Когда он перестал быть Филлипом Гольдштейном и таким образом отказался от постоянного атрибута своей отцовской линии, изменились его отношения с отцом. Были причины, почему он мог этого хотеть, и были причины, почему это вызывало в нем чувство вины. Отец Гастона Лейб, также известный как Луи или Волк, не смог стать счастливым в Америке. В Одессе он работал кузнецом, в Монреале – машинистом поезда, но в Лос-Анджелесе ему пришлось податься в старьевщики: собирать хлам по всему городу и продавать его с конной повозки. В 1923 или 1924 году он повесился, привязав веревку к потолочной балке во флигеле их дома, где его обнаружил Филлип, младший сын. «Можете себе только представить, – спрашивал иногда Гастон друзей, – каково это – найти своего отца таким образом?»[300]

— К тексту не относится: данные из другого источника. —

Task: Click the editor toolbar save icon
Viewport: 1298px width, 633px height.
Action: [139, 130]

После смерти Лейба Гастон всерьез занялся живописью. Вначале это было для него попыткой бегства, перевоплощения, зачеркивания прошлой жизни. По воскресеньям в квартире его матери собиралась толпа старших братьев и сестер с детьми. Он умолял мать соврать о том, где он, – сказать, что он гуляет с друзьями. Сам же запирался в чулане с единственной лампочкой, слыша их разговоры, но чувствуя себя в безопасности и недосягаемости; он читал и рисовал «в этой уединенной клетке»[301] – еще одной версии райховского оргонного аккумулятора. Даже во взрослом возрасте у него осталась потребность «спрятаться и почувствовать себя незнакомцем»[302], чему не могло не способствовать вымышленное имя.

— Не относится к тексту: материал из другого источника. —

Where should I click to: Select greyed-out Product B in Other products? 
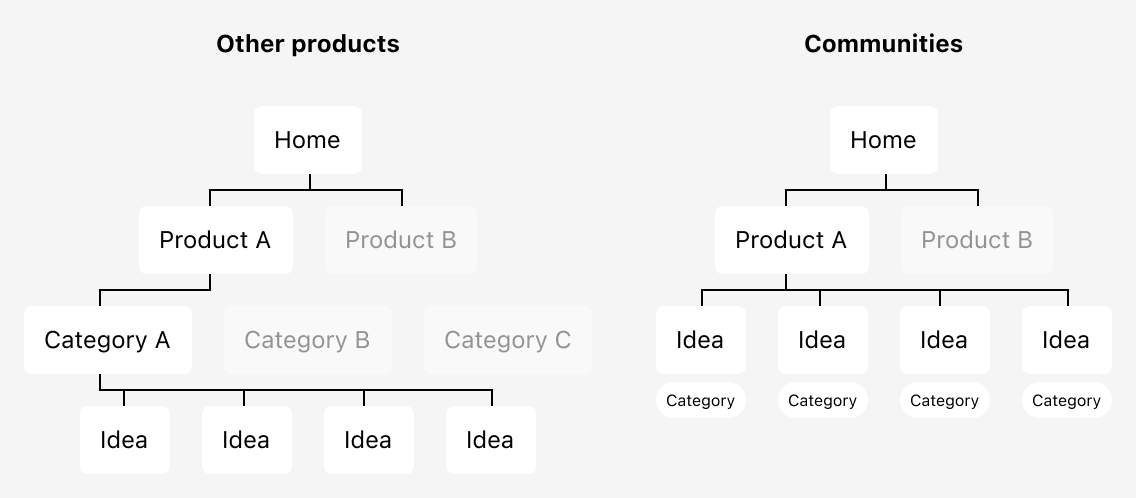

Кто знает, была ли для него смерть Лейба по сути своей трагедией или облегчением? Не думаю, что личные мотивы живописи Гастона главенствуют над многообразием политических подтекстов в его работах. Но нельзя не видеть, что какие-то объекты на его холстах появляются не просто так. Веревка. Лампочка. Куклуксклановец. Казак. Во всем ощущается смешение отголосков личной судьбы и звуков падающих костяшек домино глобальных событий. Веревка в руках у клановца в «Заговорщиках», может, и не та самая, на которой повесился отец Филлипа Гольдштейна, но это точно веревка, которой мы привязаны к истории и прикованы ко времени. Картины Гастона учат, что зло не ограничено конкретными телами и конкретными временны́ми периодами. Оно разливается, просачиваясь в щели и оставляя кровавые пятна по всем периодам. История всегда требует расплаты за свои ошибки. Невозможна жизнь, свободная от насилия прошлого.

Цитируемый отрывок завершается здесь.